Case 1: $\exists x\forall y\;.\; P(x,y)$
Case 2: $\forall x\exists y\;.\; P(x,y)$
I have tried to write them and convince myself of an answer:
Case 1: There exists an $x$ for every $y$ such that $P(x,y)$ holds.
Case 2: For every $x$, there is a $y$ such that $P(x,y)$ holds.
As I currently interpret it, these both mean the same. Could someone indicate whether I have thought about this correctly? I know that if I had taken case 2 to be $$\forall y\exists x\;.\; P(x,y)$$then the meaning changes. What if it is only the quantifiers that are swapped, and variables remain in the same place? All help appreciated.
Case 1 means that a single $x$ exists that makes $P(x,y)$ true for all $y$. This $x$ is the same for all $y$: this information is found in the order of the quantifiers, where we wrote $\exists x$ such that $\forall y$.

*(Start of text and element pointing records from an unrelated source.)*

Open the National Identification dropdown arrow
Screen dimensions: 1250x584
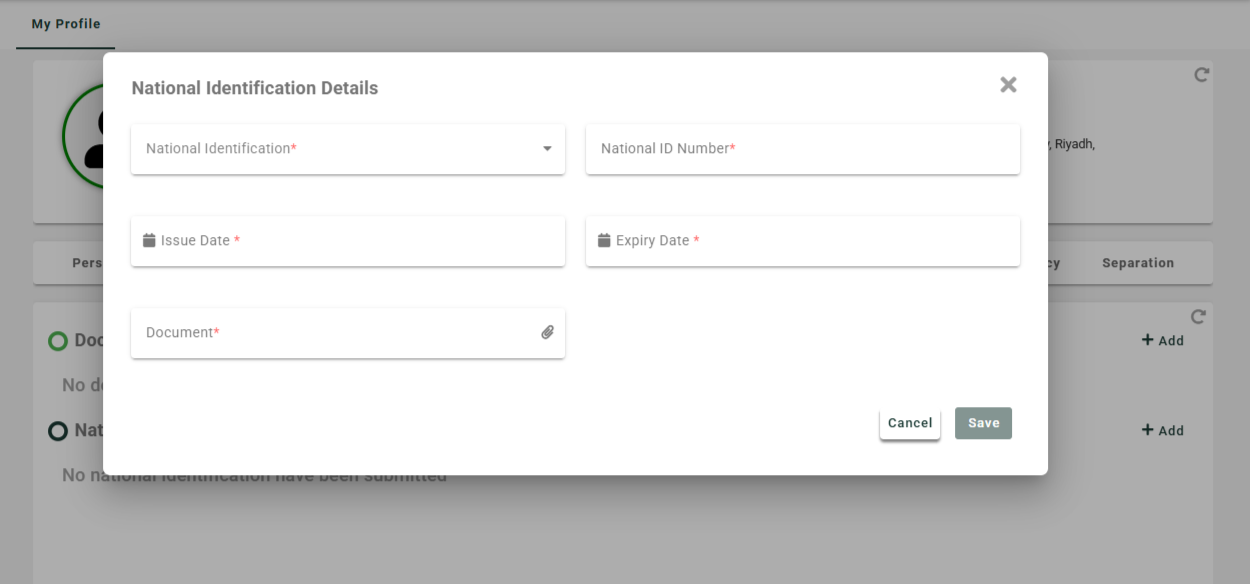[547, 149]
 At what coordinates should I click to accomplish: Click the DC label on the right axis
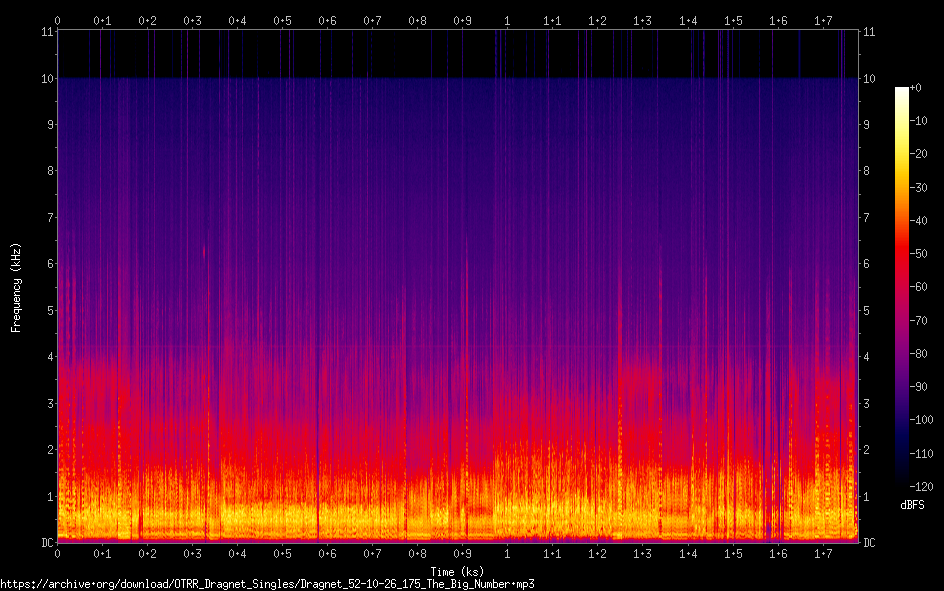[x=870, y=542]
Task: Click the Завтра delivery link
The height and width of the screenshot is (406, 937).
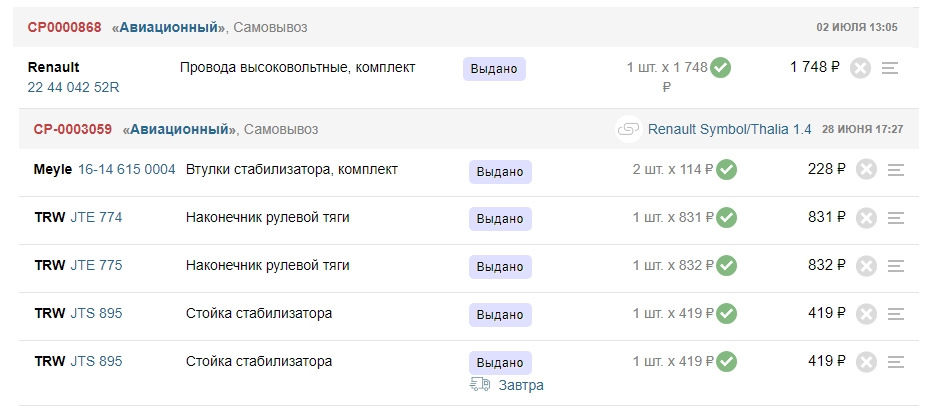Action: point(520,385)
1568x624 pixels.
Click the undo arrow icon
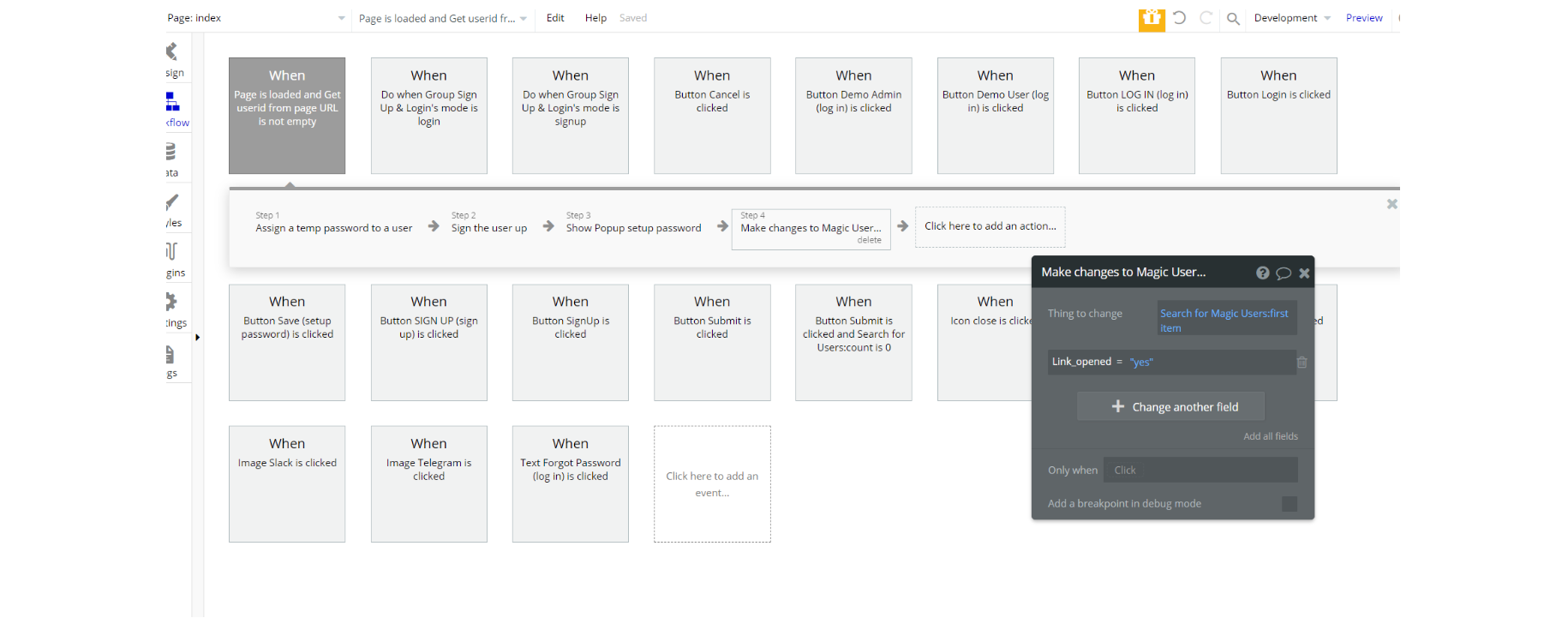pos(1180,18)
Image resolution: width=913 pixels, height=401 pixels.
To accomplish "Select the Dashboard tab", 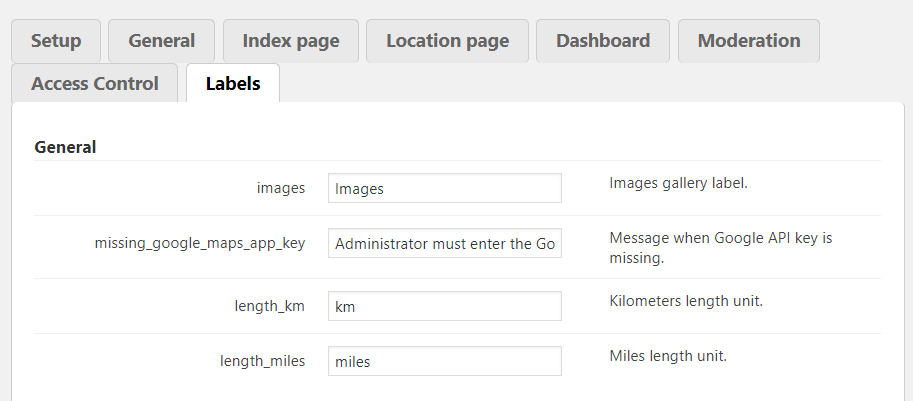I will tap(603, 41).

Case 2 means that given any $x$, we can find a $y = y(x)$ such that $P(x,y)$ is true. The choice of $y$ depends on the $x$ we started out with, this information is given by the quantifiers written in the order $\forall x$ $\exists y$.
A concrete example might help, let's look at the definition of a converging sequence: $(a_n)_{n \in \mathbb{N}}$ converges to $L$ iff $\forall \varepsilon >0$, $\exists n_0 \in \mathbb{N}$ such that $\forall n\geq n_0$, $|a_n - L| < \varepsilon$. The order of the quantifiers matters, here the $n_0$ depends on the choice of $\varepsilon$. This makes sense, if I make the distance between $a_n$ and $L$ very small ($\varepsilon$), then the term of the sequence $n_0$ starting from which all elements of the sequence are within a distance $\varepsilon$ of the limit $L$ will increase. Swapping the order of $\exists n_0$ and $\forall \varepsilon$ wouldn't make sense anymore.
(edit: fixed a typo, thanks Andreas)